The financing structure may explain why.
The proposed $20 billion financing support from TD Bank reportedly depended on the combined company achieving an investment-grade credit rating. But Moody's quickly warned that the merger would likely weaken eBay’s credit profile instead of improving it - directly undermining the core assumption behind the financing package.
The second chart exposes the structural imbalance behind the proposal. GameStop’s market capitalization remains dramatically smaller than eBay’s, making the scale of the acquisition highly unusual even by aggressive activist-investor standards.
That imbalance is becoming central to the market’s reaction. Investors increasingly appear to view the proposal less as a realistic M&A transaction and more as a high-profile pressure campaign designed to capture attention and reshape GameStop’s narrative in public markets. Even more notably, investor Michael Burry reportedly exited his entire GameStop position shortly after the proposal surfaced, warning the transaction could bury the company in debt.

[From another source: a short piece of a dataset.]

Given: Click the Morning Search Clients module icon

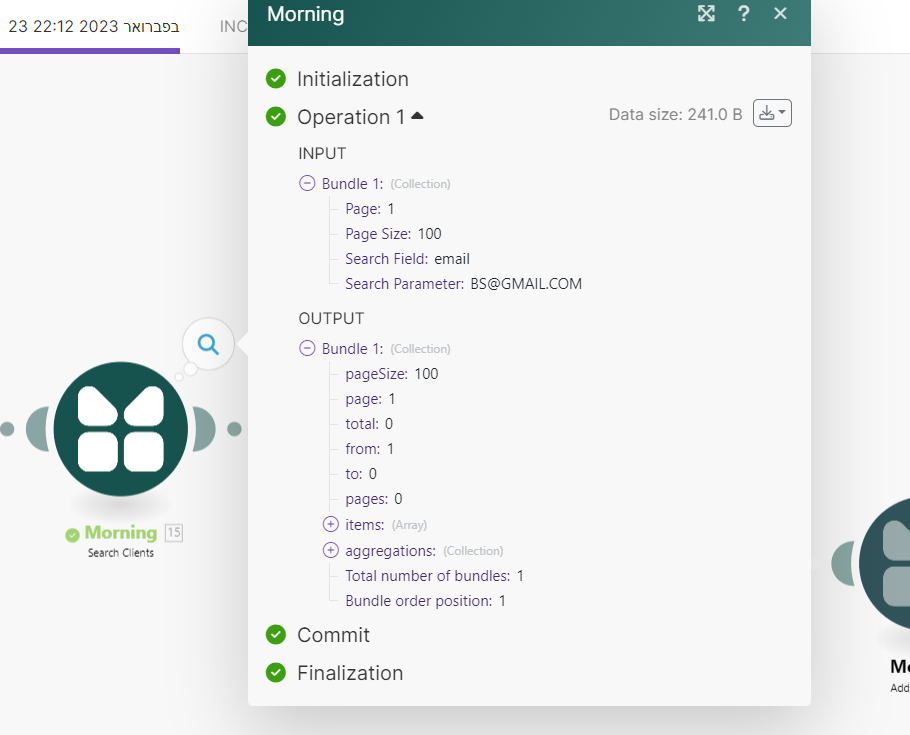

Yet GameStop CEO Ryan Cohen has shown no sign of retreat. Instead, he publicly stated:
I’m not going away. I’m a pain in the ass, while signaling he could take the bid directly to eBay shareholders.
The third chart may explain why the strategy still matters even if the acquisition itself fails.
For years, GameStop has traded less like a traditional retailer and more like a market narrative driven by retail investor enthusiasm, speculative positioning, and internet-fueled momentum. Maintaining visibility and disruption has often been almost as important to the stock as underlying business fundamentals.
In that context, the eBay bid may serve another purpose entirely: reinforcing Cohen’s image as an activist outsider willing to challenge corporate norms while keeping GameStop at the center of market attention.
The market’s reaction suggests investors are already separating the theater from the transaction itself. The real question now may not be whether GameStop can actually buy eBay - but whether maintaining the appearance of ambition has become more valuable to GameStop than completing the deal at all.